Labour says it will back British farmers, as Starmer tells Titchmarsh he pledges ‘Buy British’ public spending rules, by staff reporter

Keir Starmer, yesterday pledged to back Britain’s farmers by setting a new standard for spending on food in the public sector.

Speaking on Alan Titchmarsh’s Love Your Weekend Show, the Labour leader called for the UK to be ‘ambitious’ about food production: “we produce fantastic, high-quality food. Talk to any farmer anywhere in the country and the pride that comes with high standards in food is enormous.”

The Labour leader pledged that his government will work with farmers to deliver food security: “we need to be ambitious about this and work with farmers to make that work. The government can pull levers with big procurements for food into the NHS and other places. We should take pride in that, it’s what drives our countryside.”

The commitment comes alongside a new analysis from Labour revealing that England is becoming less self-sufficient on food, with a growing gap in spending between imports and British-grown food.

The analysis has found that England spends £2.2bn more on imported fruit and vegetables today compared to 2010, and has lost more than 15,000 hectares of fruit and veg planting area in the same time period.

In 2022, just 1-in-5 of all pears, plums and raspberries in the UK market were produced in Britain. Meanwhile, the Government’s free fruit and vegetable programme for primary schools is estimated to use just 13% of UK-sourced apples and 5% of UK-sourced pears, even when in season.

The Government spends billions of pounds per year on procuring food for the public sector, including hospitals, care homes, prisons and schools. Money spent on local, sustainable produce in school food public procurement can provide a return of up to four times that for the local economy.

In light of the figures, Sir Keir Starmer reaffirmed his Party’s commitment to British farmers, pledging to “buy British” and ensure farmers are not being undercut by lower quality food from overseas.
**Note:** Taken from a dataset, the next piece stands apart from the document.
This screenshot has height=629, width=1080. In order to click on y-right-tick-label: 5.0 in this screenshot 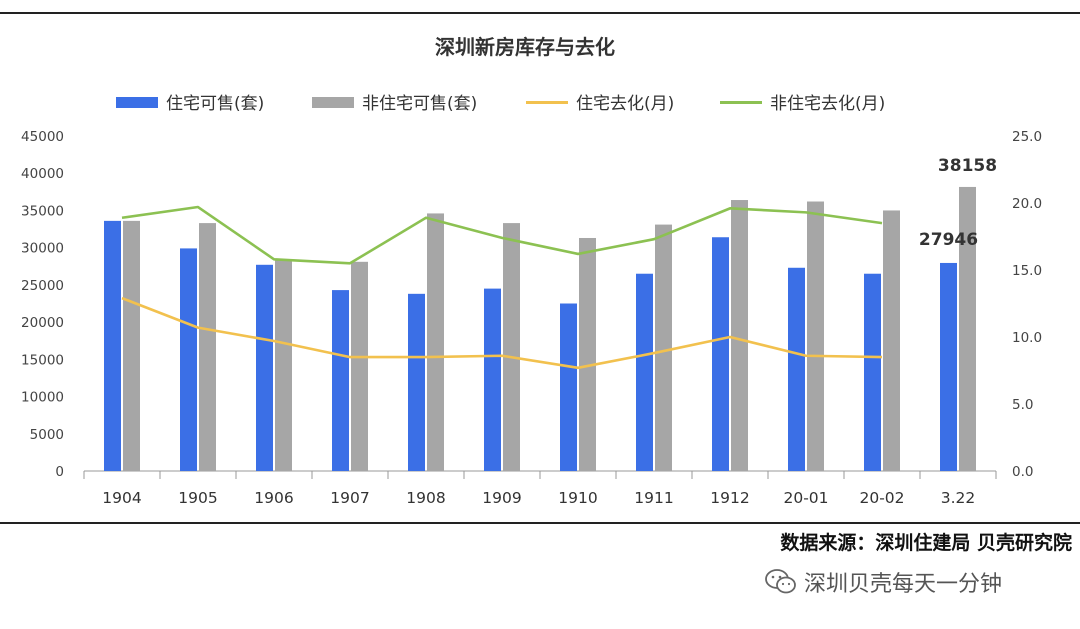, I will do `click(1022, 405)`.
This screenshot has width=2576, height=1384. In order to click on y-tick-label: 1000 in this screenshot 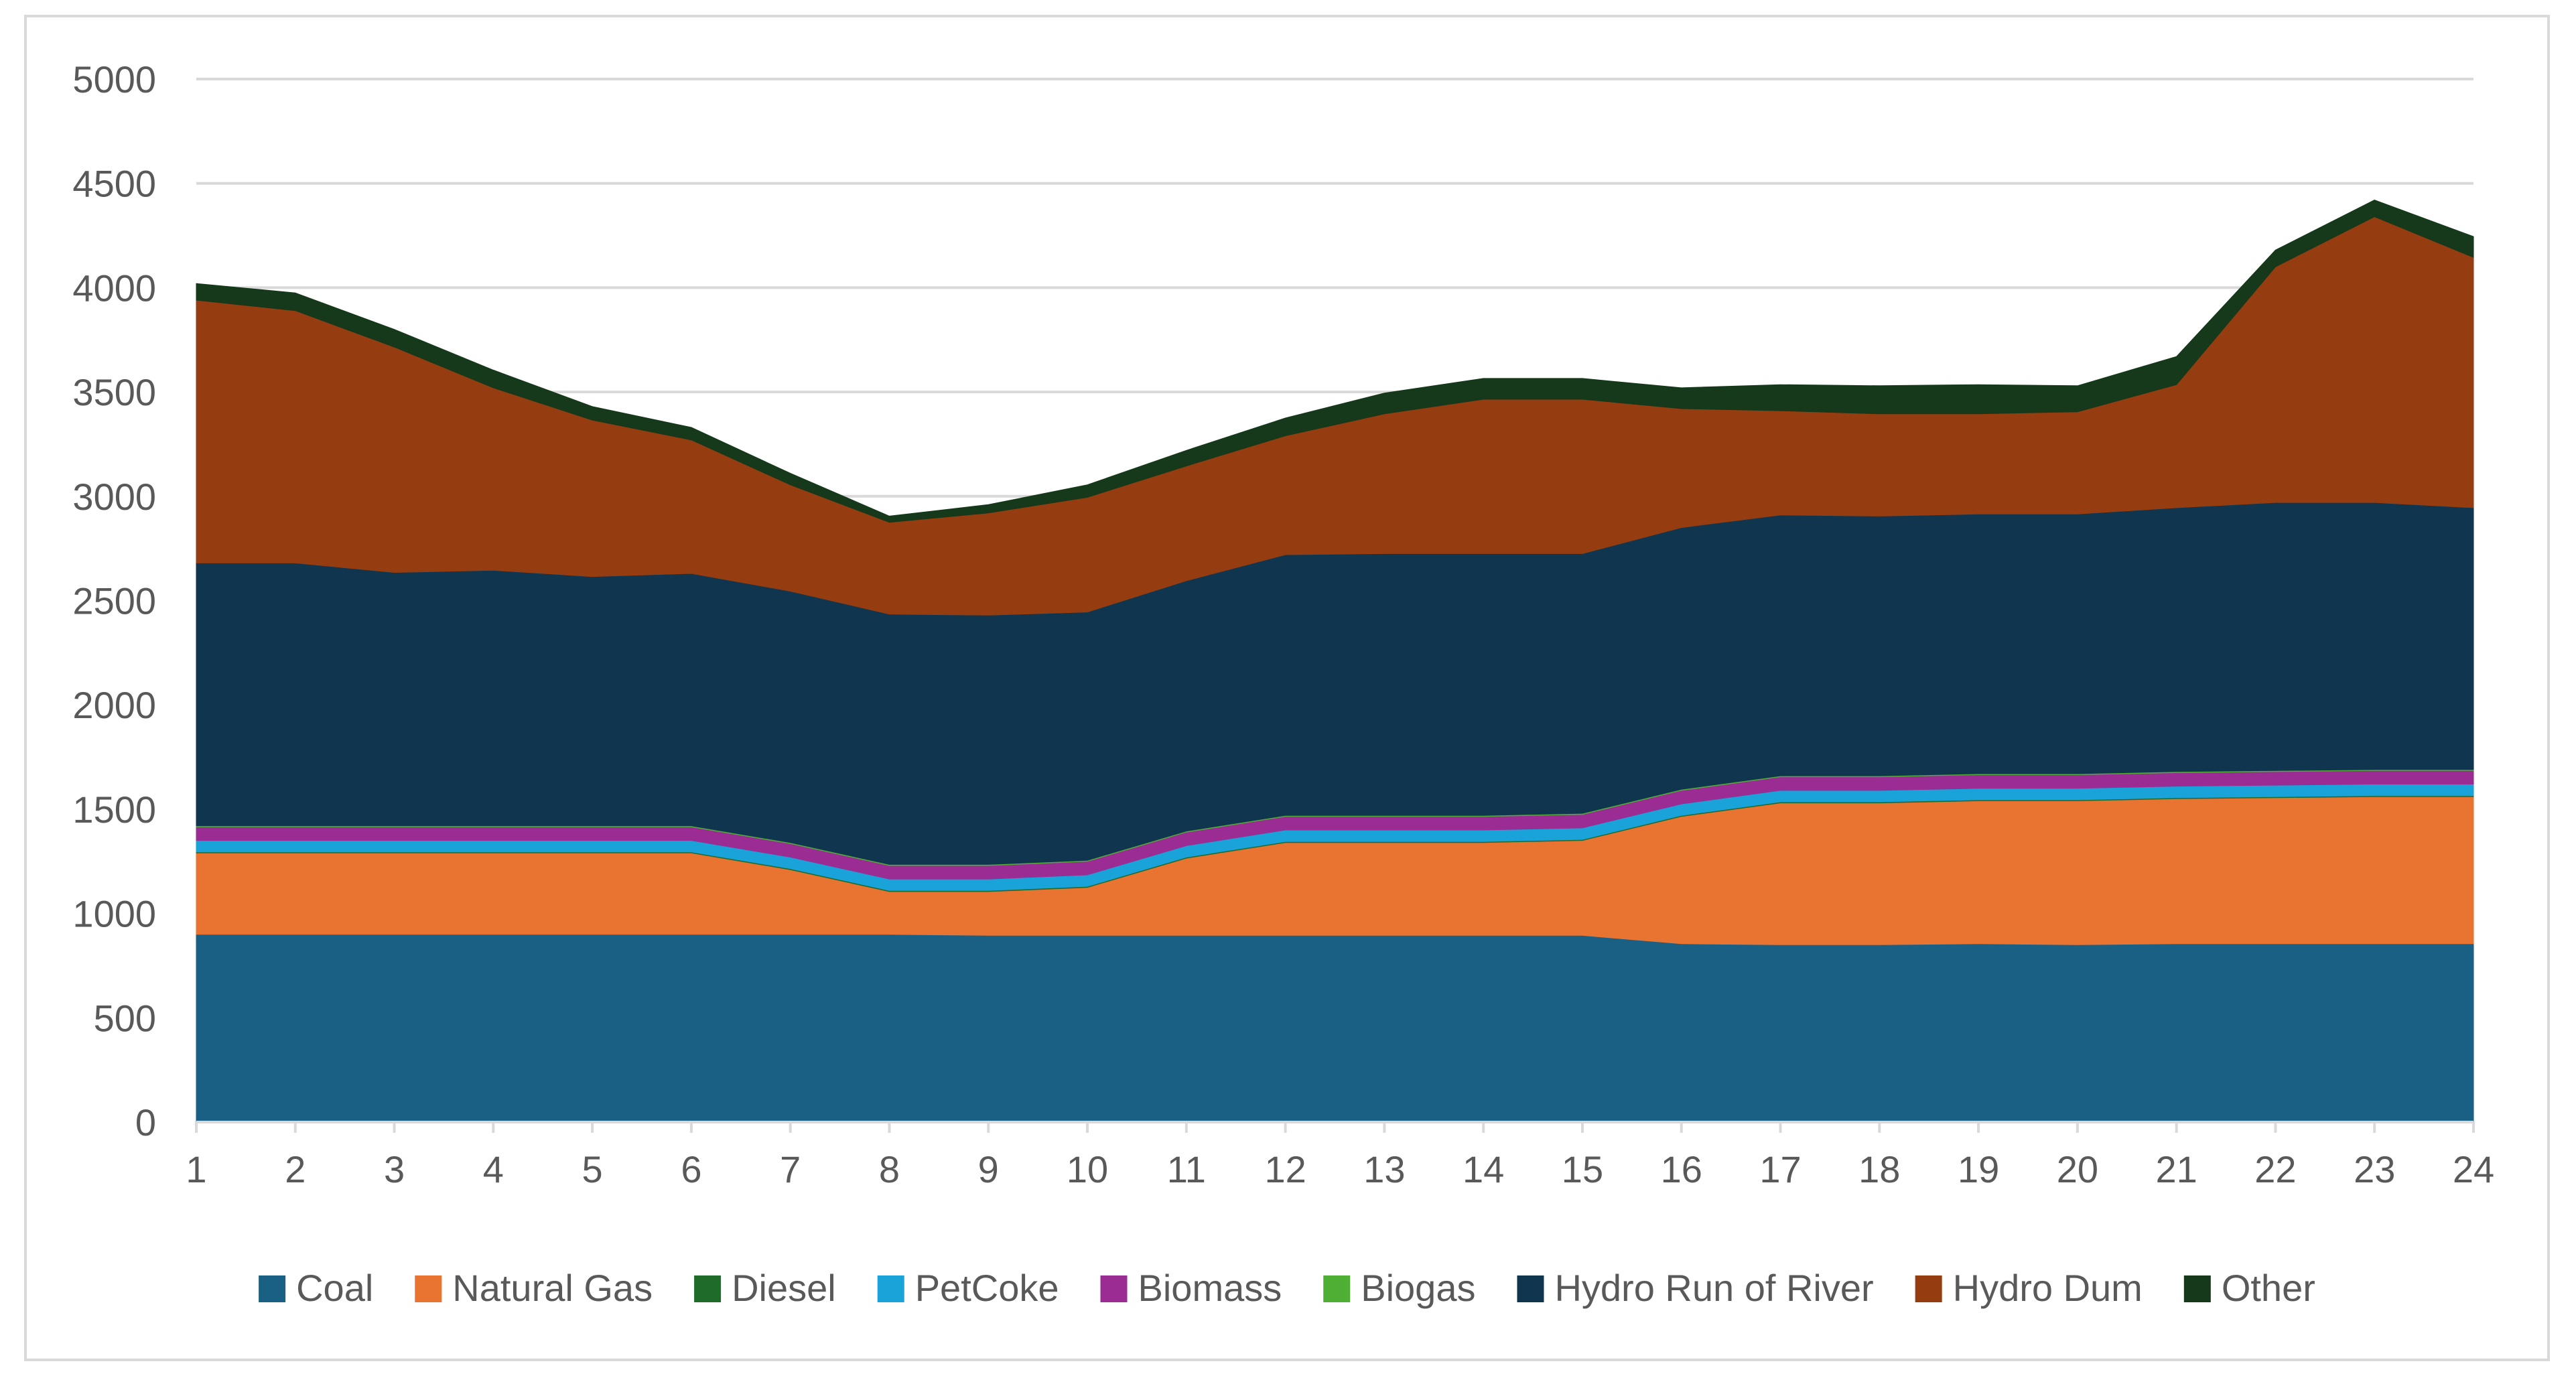, I will do `click(114, 914)`.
Labour’s proposals for food procurement will require 50% of public food spend to either be locally produced, or to be certified to higher environmental standards.

Earlier this year, the NFU warned the Government that “the clock is ticking” to support British farmers amidst rising food waste and agricultural problems. Around 3.3 million tonnes of UK food go to waste on farms ever year, almost enough to fill Wembley Stadium 4 times over. The sector itself is struggling to stay afloat, with 7,000 agricultural businesses going bust since 2019.

Outlining his Party’s commitment to British farmers, Sir Keir, said: “British farmers produce fantastic food and deliver security for our country. But they are being let down after thirteen years of Conservative failure, and consumers are faced with empty shelves. There’s no metaphor of government-made damage more apt than good food left rotting in British fields during a cost-of-living crisis.

“Labour will not tolerate that. We will harness the power of public procurement to buy British, and buy sustainable, protecting our high food standards. We’ll make sure that hospitals and other public bodies provide food that is high-quality and sourced in Britain when they can, while also supporting producers and boosting economic growth.

“My Labour Government will buy, make, and sell more in Britain. We’ll back Britain’s farmers and turn the page on 13 years of Tory failure and neglect.”

The Labour leader also spoke extensively about his upbringing in his interview with Alan Titchmarsh.

Reflecting on his mum’s illness, Starmer said Britain has lost its sense of hope and optimism, which was so important to his parents, who themselves many hardships in life:

“I’ve talked about a decade of national renewals as a way of driving our country forward. I use the word ‘national’ deliberately because I think they should be a project that everybody feels, whoever they vote for, that it’s something they can take pride in, a sort of betterment of their country.

“For my mum and dad, this sense that things would be better for the next generation was an incredible source of comfort and pride because they had ups and downs. My mum was very, very ill for most of her life, in and out of high dependency units, they didn’t have a huge amount of money, so they had the ups and downs that many, many families go through.

“But towards the end of her life the comfort they took from the fact that things we’re going to get better for their children and their children’s children, that allowed them to reflect and think ‘well my life was worth living’.

“And we’ve lost that somehow. And I think this decade of national renewal will restore that sense, collective sense if you like, that we can improve where we are and again get back to that sense of hope and optimism that things will actually get better and that the next generation has even better opportunities that we have.”